» DETAILS ZUR AUFGABE: Schreib aus dem Text über Mitverantwortung in der Corona-Zeit genau den Teil ab, der bei den Worten „Die Wahrscheinlichkeit ist“ anfängt. Hör nach den Worten „die Hände waschen)“ auf.

Mitverantwortung muss geübt und praktiziert werden. Dafür liefert uns
Corona ganz aktuell Anlässe. Das sogenannte „social
distancing“ und die Schließung öffentlicher Räume
kann vielleicht als aktuelles Beispiel dafür dienen, dass der
mitverantwortliche Einzelne gefragt ist, um die besten Lösungen zu
erreichen: Einen hinreichenden Sicherheitsabstand (1,5–2 Meter) zu den
Mitmenschen zu halten, ist eines der effizientesten Mittel, die
COVID-19-Übertragungsketten zu durchbrechen. Die Umsetzung der
entsprechenden Verhaltensweisen z. B. dadurch zu erreichen, dass man ganze
Parkanlagen schließt, basiert auf der Annahme, dass es immer wieder Menschen
geben wird, die sich dort treffen und dabei den sicheren Abstand nicht einhalten.
Die Wahrscheinlichkeit ist sehr groß, dass diese Menschen sich an einem
anderen Ort treffen. Die Alternative wäre wohl, den Park offen zu halten,
weiterhin die Möglichkeit zu bieten, Spaziergänge zu machen in einer
natürliche Ruhe ausstrahlenden Umgebung, zu erleben, dass man Mitmenschen
hat, auch wenn die halt in einer gewissen Distanz bleiben. Evtl. müsste die
Anzahl der Besucher begrenzt werden, Parkpersonal könnte angemessenes
Verhalten kontrollieren und dort, wo angezeigt, gleich vor Ort zur freundlichen
Aufklärung und so zur Gesundheitskompetenz beitragen.
Wenn wir nicht jegliches COVID-19-relevante Verhalten der Menschen regeln
können oder wollen, dann braucht es neben strukturellen Vorgaben die
(gesundheits-)kompetente Bevölkerung, die unter Einhaltung der wichtigen
Grundregeln (wo immer es geht Abstand halten und oft die Hände waschen)
entscheidet, wie sie diese Regeln in ihrem spezifischen Kontext am besten umsetzen
kann und so ihrer Mitverantwortung gerecht wird.

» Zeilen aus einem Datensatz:
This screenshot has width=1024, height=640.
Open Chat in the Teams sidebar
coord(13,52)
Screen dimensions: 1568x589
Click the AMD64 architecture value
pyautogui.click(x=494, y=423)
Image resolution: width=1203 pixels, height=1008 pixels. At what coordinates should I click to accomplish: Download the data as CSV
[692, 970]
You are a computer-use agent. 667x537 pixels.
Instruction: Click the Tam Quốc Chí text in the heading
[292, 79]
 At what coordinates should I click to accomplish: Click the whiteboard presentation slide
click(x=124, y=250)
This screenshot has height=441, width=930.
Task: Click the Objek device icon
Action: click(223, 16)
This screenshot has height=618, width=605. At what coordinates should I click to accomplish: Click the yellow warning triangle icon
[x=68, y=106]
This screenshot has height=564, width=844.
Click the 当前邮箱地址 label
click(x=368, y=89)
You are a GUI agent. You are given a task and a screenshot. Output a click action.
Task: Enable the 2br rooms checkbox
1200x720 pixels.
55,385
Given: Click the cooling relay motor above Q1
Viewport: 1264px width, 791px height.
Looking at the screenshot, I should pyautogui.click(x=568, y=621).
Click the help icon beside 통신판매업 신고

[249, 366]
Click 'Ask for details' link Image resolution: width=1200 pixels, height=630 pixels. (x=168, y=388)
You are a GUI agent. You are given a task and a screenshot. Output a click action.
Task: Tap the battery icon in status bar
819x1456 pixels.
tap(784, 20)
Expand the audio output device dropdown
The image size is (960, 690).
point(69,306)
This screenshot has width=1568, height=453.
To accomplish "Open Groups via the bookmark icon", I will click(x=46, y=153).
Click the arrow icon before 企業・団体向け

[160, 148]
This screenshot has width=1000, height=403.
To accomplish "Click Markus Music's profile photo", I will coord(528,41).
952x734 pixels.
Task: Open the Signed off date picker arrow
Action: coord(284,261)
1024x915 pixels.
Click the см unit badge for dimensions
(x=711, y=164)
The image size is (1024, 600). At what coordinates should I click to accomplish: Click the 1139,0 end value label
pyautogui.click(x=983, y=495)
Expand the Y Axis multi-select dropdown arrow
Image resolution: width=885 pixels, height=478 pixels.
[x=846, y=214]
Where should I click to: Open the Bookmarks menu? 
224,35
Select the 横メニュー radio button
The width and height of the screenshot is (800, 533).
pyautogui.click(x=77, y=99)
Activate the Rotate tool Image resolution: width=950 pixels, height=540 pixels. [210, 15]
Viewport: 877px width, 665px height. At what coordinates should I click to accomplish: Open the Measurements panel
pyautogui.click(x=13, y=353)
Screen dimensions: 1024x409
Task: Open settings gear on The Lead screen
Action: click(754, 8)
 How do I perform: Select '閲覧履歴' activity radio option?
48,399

» LÖSUNG ZUR AUFGABE:
Die Wahrscheinlichkeit ist sehr groß, dass diese Menschen sich an einem
anderen Ort treffen. Die Alternative wäre wohl, den Park offen zu halten,
weiterhin die Möglichkeit zu bieten, Spaziergänge zu machen in einer
natürliche Ruhe ausstrahlenden Umgebung, zu erleben, dass man Mitmenschen
hat, auch wenn die halt in einer gewissen Distanz bleiben. Evtl. müsste die
Anzahl der Besucher begrenzt werden, Parkpersonal könnte angemessenes
Verhalten kontrollieren und dort, wo angezeigt, gleich vor Ort zur freundlichen
Aufklärung und so zur Gesundheitskompetenz beitragen.
Wenn wir nicht jegliches COVID-19-relevante Verhalten der Menschen regeln
können oder wollen, dann braucht es neben strukturellen Vorgaben die
(gesundheits-)kompetente Bevölkerung, die unter Einhaltung der wichtigen
Grundregeln (wo immer es geht Abstand halten und oft die Hände waschen)